Date Published: October 11, 2018
Publisher: Public Library of Science
Author(s): Karolina Labus, Bing Xu.
The main aim of this study was to prepare gelatine-based hydrogels containing entrapped substrate and to examine the applicability of these matrices for detection of enzymes with a specified catalytic activity. The general research concept assumed the use of a substrate that, in the presence of a particular enzyme, will quickly undergo conversion to a coloured product. ortho-Nitrophenyl-β-D-galactopyranoside (ONPG) was used as the immobilized substrate and β-galactosidase from Kluyveromyces lactis as the biocatalyst to be determined. Among other factors, the range of detectable concentrations of galactosidase, the operational pH range, the time necessary to achieve a visible response and the preferred storage conditions for the test were determined. As a result, an effective colourimetric test for β-galactosidase detection was obtained. Its main advantages include (i) the effective detection of the enzyme at concentrations greater than or equal to 0.6 mg.L-1, (ii) the ability to perform initial quantification of the enzyme on the basis of the intensity of the obtained colour (iii) applicability in a wide pH range (from 4.0 to 9.0), (iv) a relatively short response time (from 1 to a maximum of 30 minutes) and (v) stability in long-term storage at 4°C (90 days without loss of specific properties).
The detection of biocatalysts of interest in multi-component mixtures, such as plant extracts or microbial post-culture fluids, is a notable challenge for modern biotechnology. The essential key to facilitating this task is to find a rapid, easy, and highly selective method for determining the catalytic activity. One possibility is the use of a substrate specific to one particular biocatalyst with a given activity. The most favourable would be an assay in which the product of the catalysed reaction provides an intense colour in a relatively short time.
The colourimetric test for β-galactosidase detection proposed in this study is based on the use of a synthetic substrate specific for this enzyme, ONPG, immobilized by entrapment inside the crosslinked structure of a hydrogel matrix. This compound is well known and is commonly used to determine the catalytic activity of β-galactosidase [33–35]. The presence of this biocatalyst is indicated by the appearance of a yellow colour as a result of the enzymatic hydrolysis of ONPG. In this case, o-nitrophenol (a product of ONPG decomposition catalysed by β-galactosidase) is responsible for the colour (Fig 1).

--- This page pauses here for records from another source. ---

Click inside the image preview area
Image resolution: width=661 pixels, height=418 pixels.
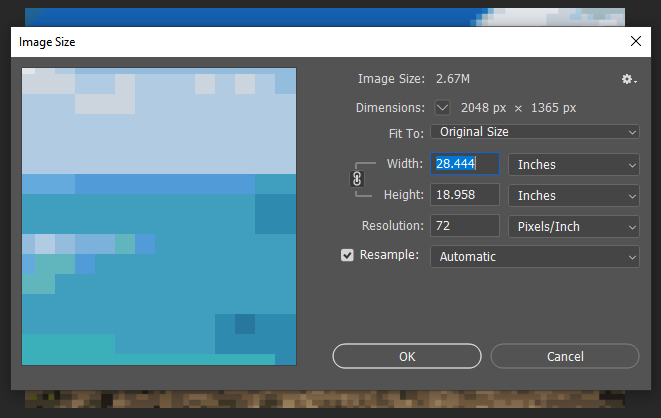[159, 217]
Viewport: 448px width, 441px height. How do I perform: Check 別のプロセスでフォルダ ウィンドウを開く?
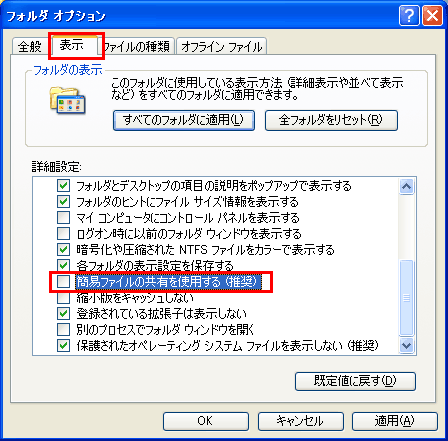tap(63, 330)
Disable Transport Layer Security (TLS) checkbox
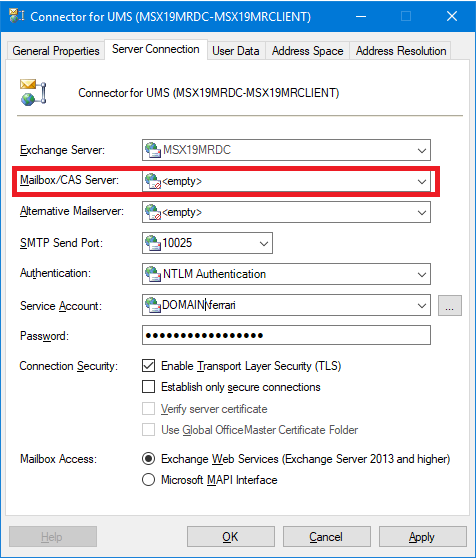 click(148, 365)
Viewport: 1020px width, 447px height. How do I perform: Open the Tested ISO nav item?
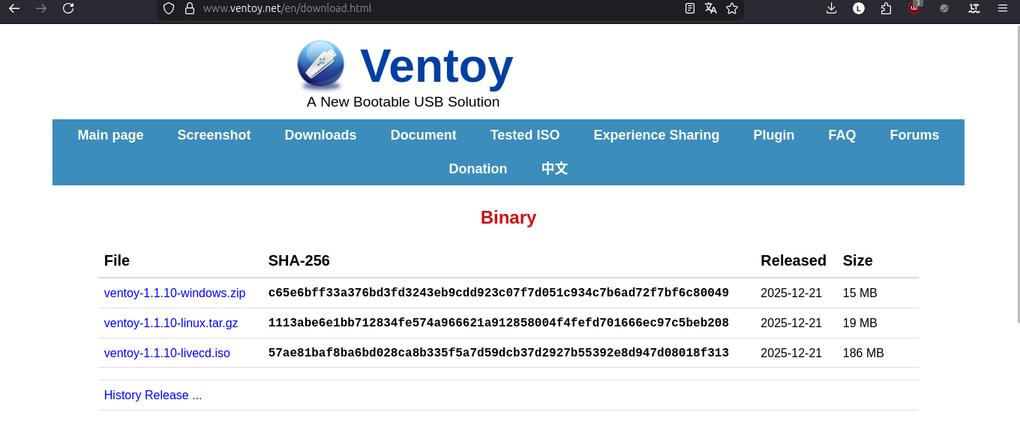point(525,135)
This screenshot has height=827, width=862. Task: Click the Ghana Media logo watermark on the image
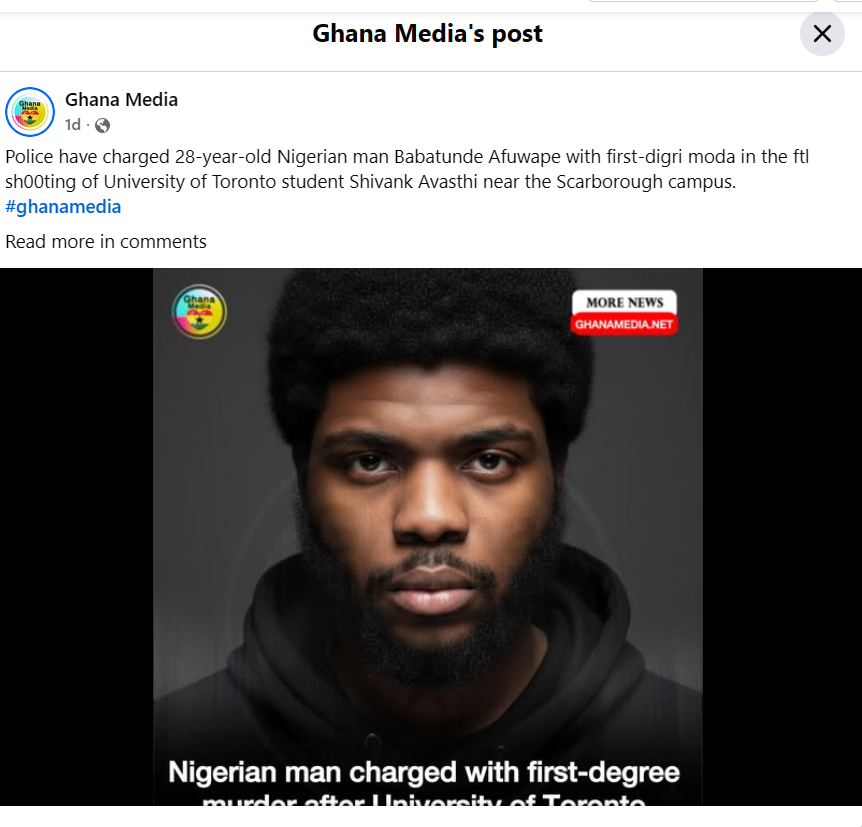pyautogui.click(x=199, y=312)
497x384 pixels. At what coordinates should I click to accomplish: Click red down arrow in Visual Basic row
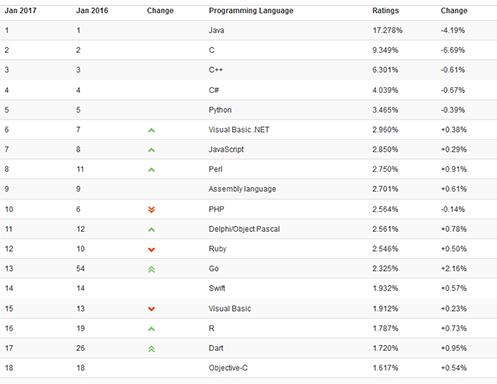(x=151, y=309)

A tangible result of the research performed in this study is a new, simple and rapid test for the detection of β-galactosidase–an effective biocatalyst for lactose hydrolysis. The proposed solution is based on the use of a specific substrate (ONPG) entrapped in a crosslinked hydrogel matrix. Among other factors, the range of β-galactosidase concentrations that could be effectively detected, the operational pH range, the time necessary to achieve a visible response and the preferred storage conditions of the test were determined in this study. In particular, the colourimetric test for β-galactosidase obtained as a result of these studies is distinguished by (i) the ease of making a gelatine hydrogel matrix, (ii) high selectivity and sensitivity, (iii) operation over a wide pH range, (iv) a relatively short response time and (v) the possibility of long-term storage without loss of its specific properties.